Ilustração: Roxndulce


expõe teu urro muro

o ferro em brasa
o barro em mágoa
exilam a floração de setembro

a ferruginosa fé
fere teu não reboco

enrijecido sustenta passados
medita sobre o presente
tem pelo futuro
um pasmo assombroso
que alimenta o escuro

te inquieta muro
o mundo não arfa baldrames.


  
*
o cômodo
esbravece mania pela geometria
[ a dimensão desvelada dos rumos ]
& o inexorável vestígio das épocas

os cílios têm fronteiras
metafísicas habituais
dos ritos

as mãos
modelam o simulacro das pedras
que sempre reservam
o direito de não esquecerem
os pássaros

os pés argumentam
a uniformidade do muro
urdem táticas
a moverem ávidos esquecimentos

amanhã
o corpo
quiasma trancafiado
noticiará o incomunicável
sentido da morte.



dentro do golpe proverbial
modular indumentária
no que tange ao longe
o jardineiro desconsolado
incendiando sumárias flores

é triste a tristeza
da cidade destribalizada

a c(idade) ainda sabe
reinventar a imensidão
& germinar mitologias

sabe semear paredes
curar soluços
guiar silêncios
encher o silente verbo
anônimo diante das pedras

a cIDADE sempre amanhece mistérios
ouvindo a cega saudade.



*
piedade ao vivo
& seu monólogo

porque diante do mar
tem a exata dimensão
inalcançável
ao clamor dos afogados

piedade ao morto
& sua rígida condição
de não gritar a palavra:
terra
mastigando em silêncio
a insensível amargura

piedade a nós
e o sacrifício das promessas
que transladam a existência.


Poemas extraídos  do livro "Cortejo & outra begônias", premiado pelo III PRÊMIO UFES 2015.




AIRTON SOUZA é poeta, professor e nasceu em Marabá, no Pará.
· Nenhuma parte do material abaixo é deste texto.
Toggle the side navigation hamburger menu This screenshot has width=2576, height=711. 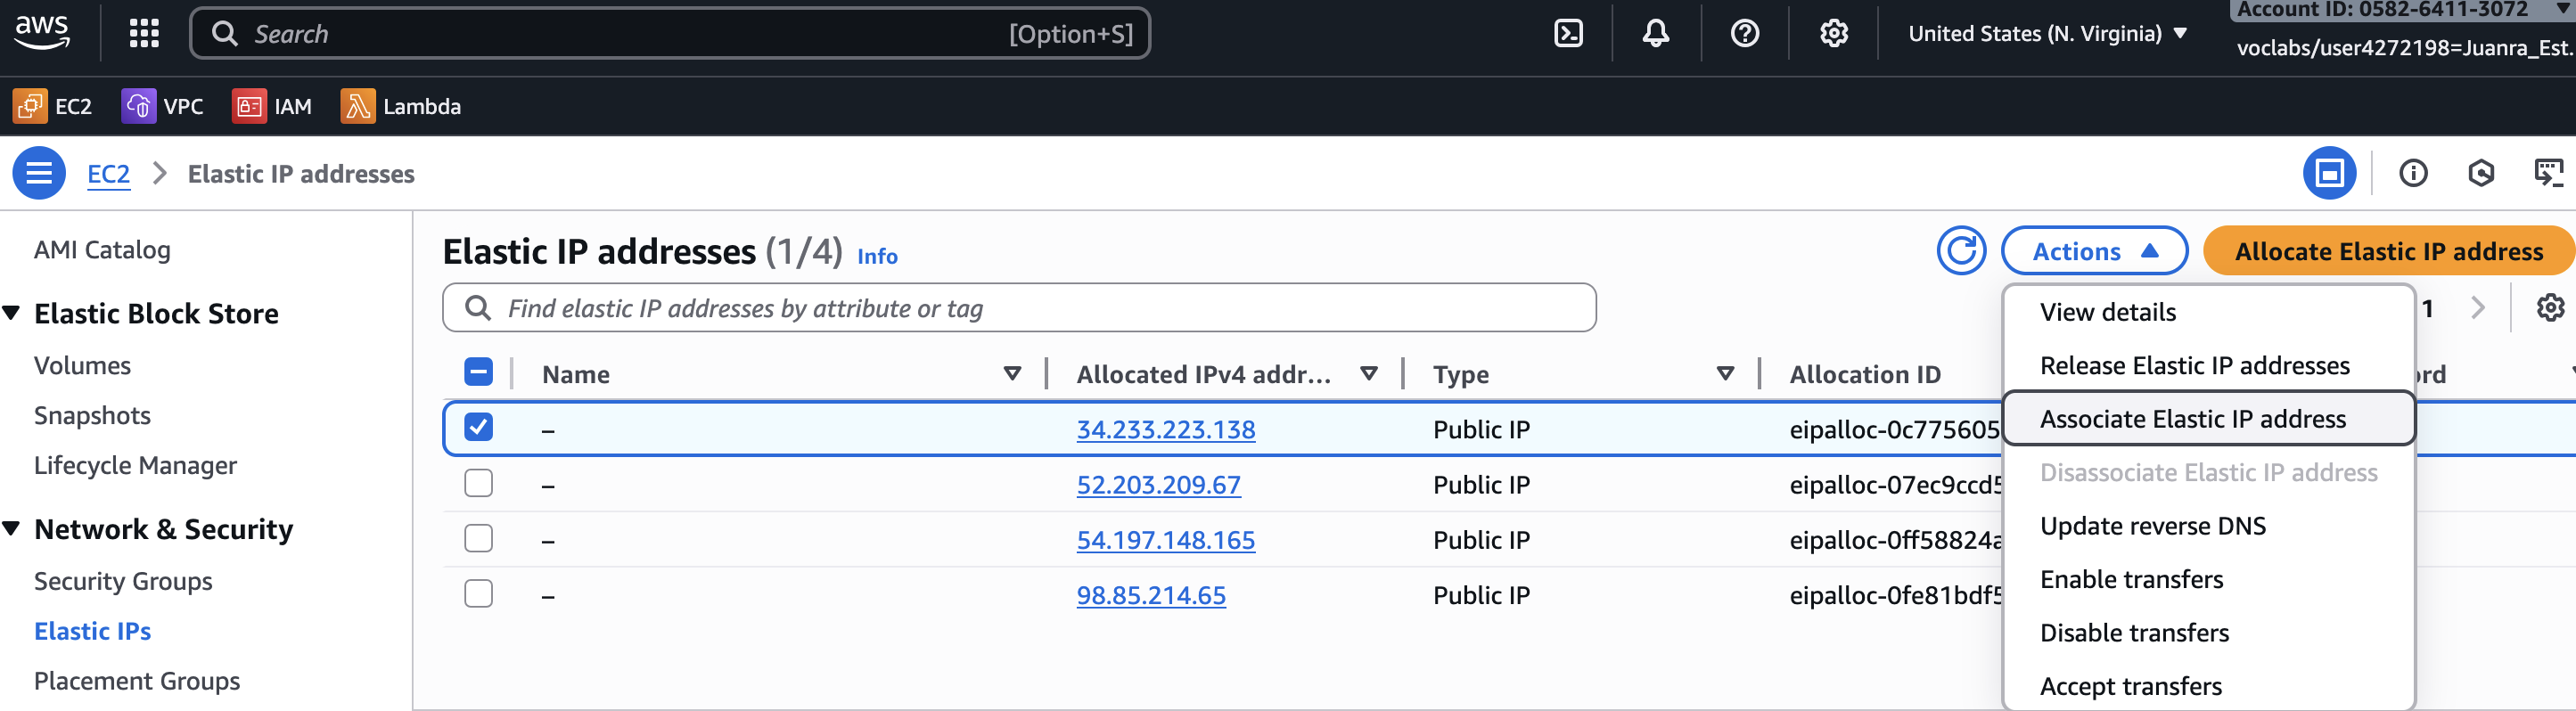tap(39, 174)
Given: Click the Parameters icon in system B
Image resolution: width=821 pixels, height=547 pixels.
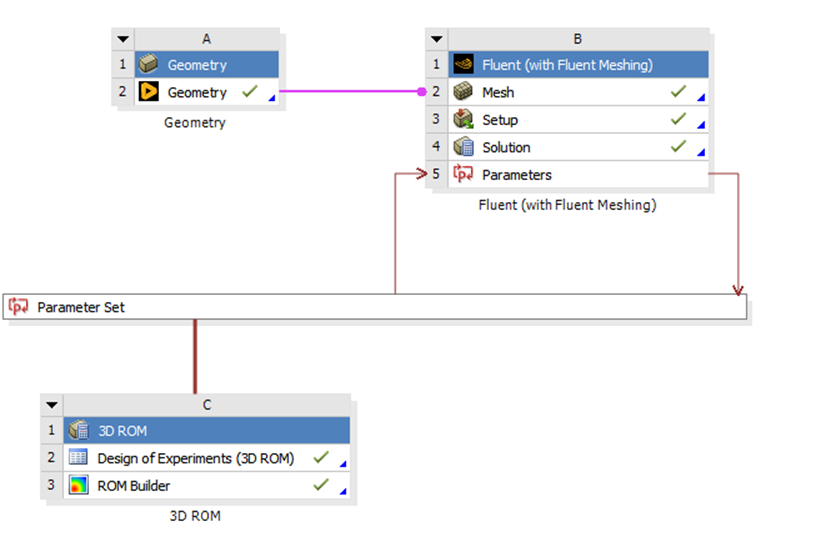Looking at the screenshot, I should pos(463,175).
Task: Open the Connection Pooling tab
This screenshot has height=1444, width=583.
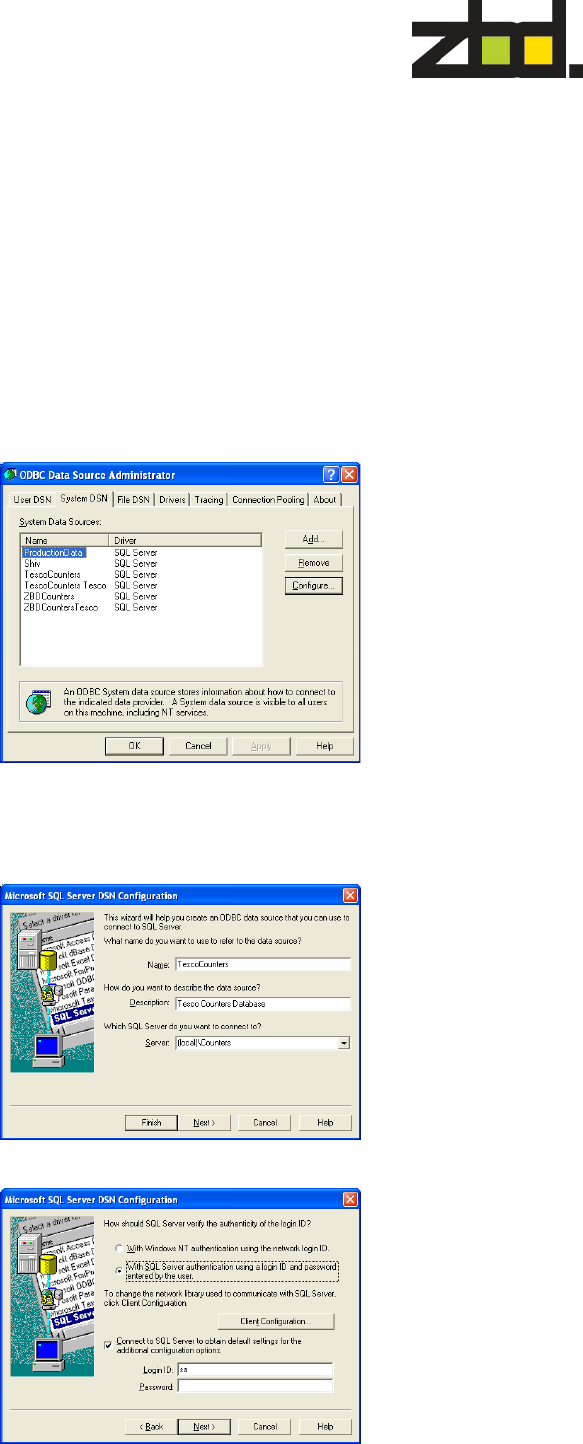Action: click(x=266, y=499)
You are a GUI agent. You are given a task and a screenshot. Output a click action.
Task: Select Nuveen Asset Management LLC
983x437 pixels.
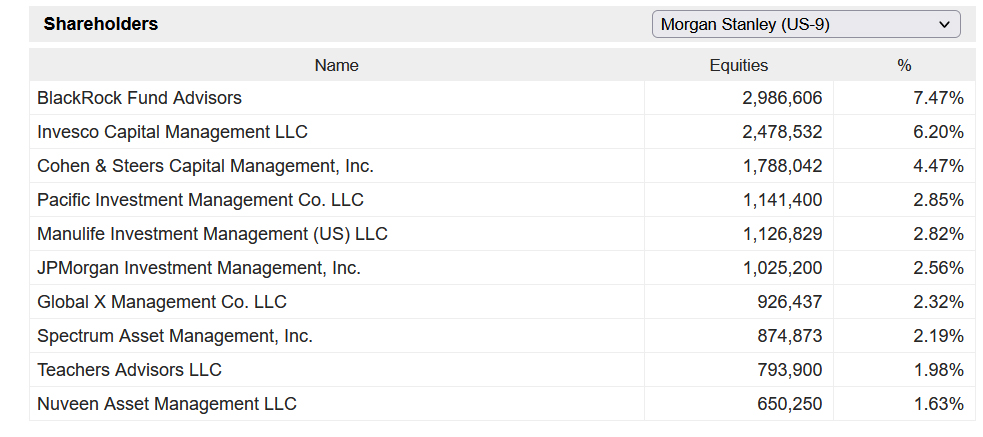tap(167, 404)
É licenciado em História e pós-graduado em metodologia do ensino de História e licenciado em Letras – Língua portuguesa, pela UFPA – Universidade Federal do Pará. É membro de diversas academias de letras e instituições literárias, entre elas a ALSSP – Academia de Letras do Sul e Sudeste Paraense, cadeira nº 15, patrono o poeta Max Martins. Possui uma intensa atividade voltada à promoção do livro e leitura, como realizações de saraus e encontros literários entre escritores e leitores.  Já venceu alguns prêmios literários importantes, entre eles: menção honrosa no Prêmio Proex de Literatura, Prêmio Cannon de Poesia, menção honrosa no Prêmio LiteraCidade, com o livro Face dos disfarces, primeiro lugar no Prêmio Dalcídio Jurandir de 2014, um dos mais importantes da Estado do Pará, com o livro de poemas Ser não sendo, um dos vencedores do IV Prêmio Proex de Arte e Cultura, com o livro de poemas manhã cerzida. Em 2015 venceu alguns prêmios, entre eles o III Prêmio de Literatura da UFES, promovido pela Universidade Federal do Espírito Santo, com o livro cortejo & outras begônias, na categoria poesia e o Prêmio Nacional Machado de Assis, na categoria poesia.  É autor de 20 livros de poemas e, possui alguns inéditos.